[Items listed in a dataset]

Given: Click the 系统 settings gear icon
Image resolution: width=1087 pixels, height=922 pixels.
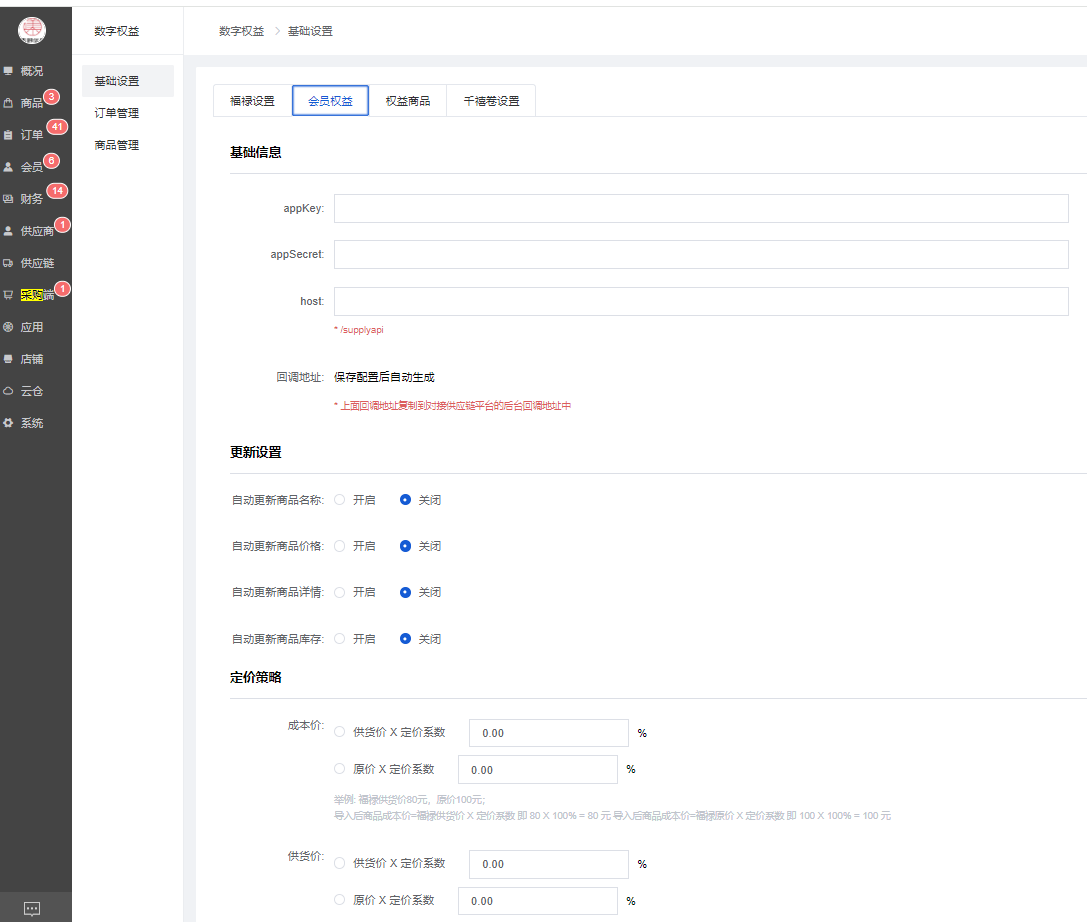Looking at the screenshot, I should point(9,423).
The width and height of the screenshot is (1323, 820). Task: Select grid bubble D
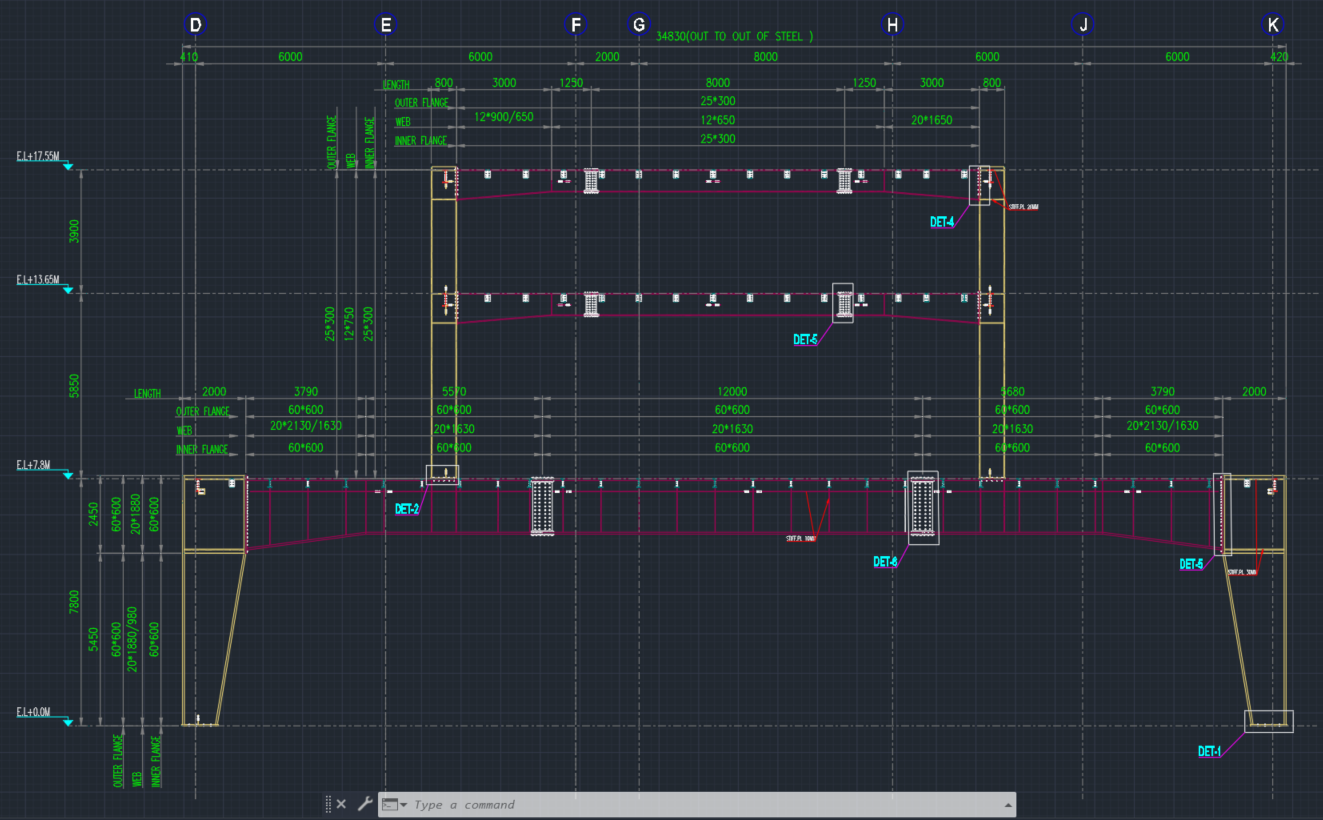(196, 24)
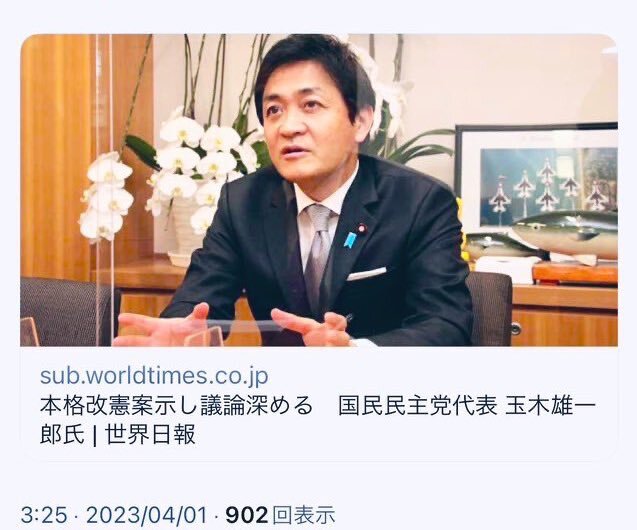Click the clear acrylic partition panel

point(104,190)
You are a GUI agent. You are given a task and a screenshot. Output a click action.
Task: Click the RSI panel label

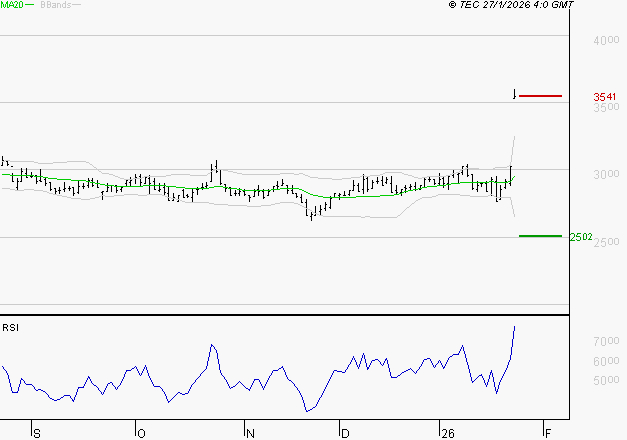tap(11, 327)
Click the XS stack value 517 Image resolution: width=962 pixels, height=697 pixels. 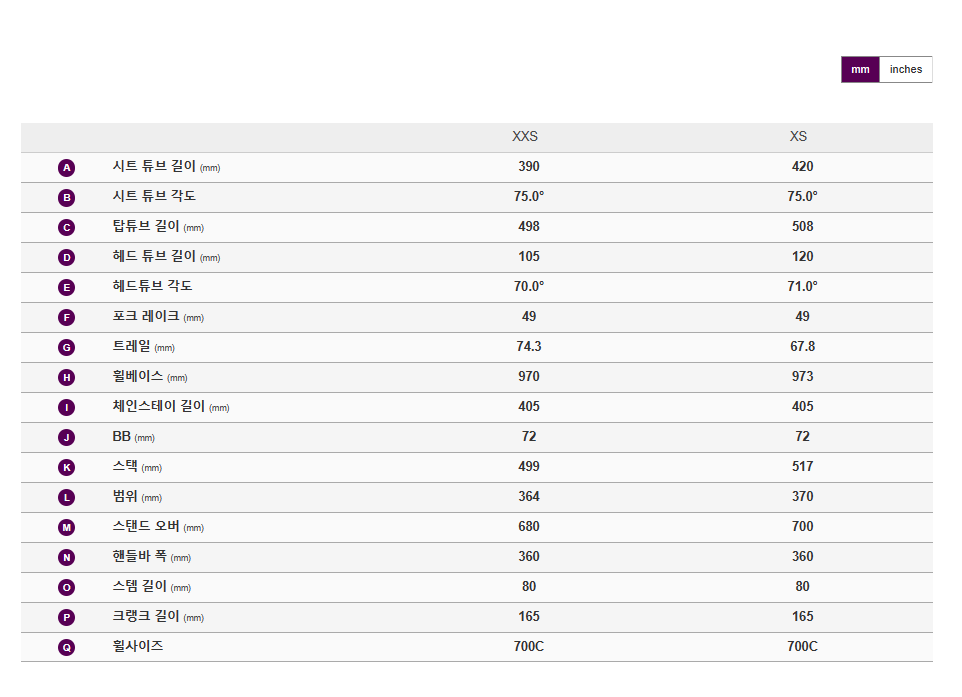(x=802, y=467)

§ **WORK ITEM**
Print exactly the lines from the first line of the records above through the line containing "You are a GUI", both included, and leave the pictures out.

§ **RESULT FOR THIS TASK**
Given: Click the 系统 settings gear icon
Image resolution: width=1087 pixels, height=922 pixels.
Looking at the screenshot, I should point(9,423).
The width and height of the screenshot is (1323, 820). Task: Select grid bubble D
(196, 24)
Click the clear acrylic partition panel

point(104,190)
You are a GUI agent. You are given a task and a screenshot. Output a click action.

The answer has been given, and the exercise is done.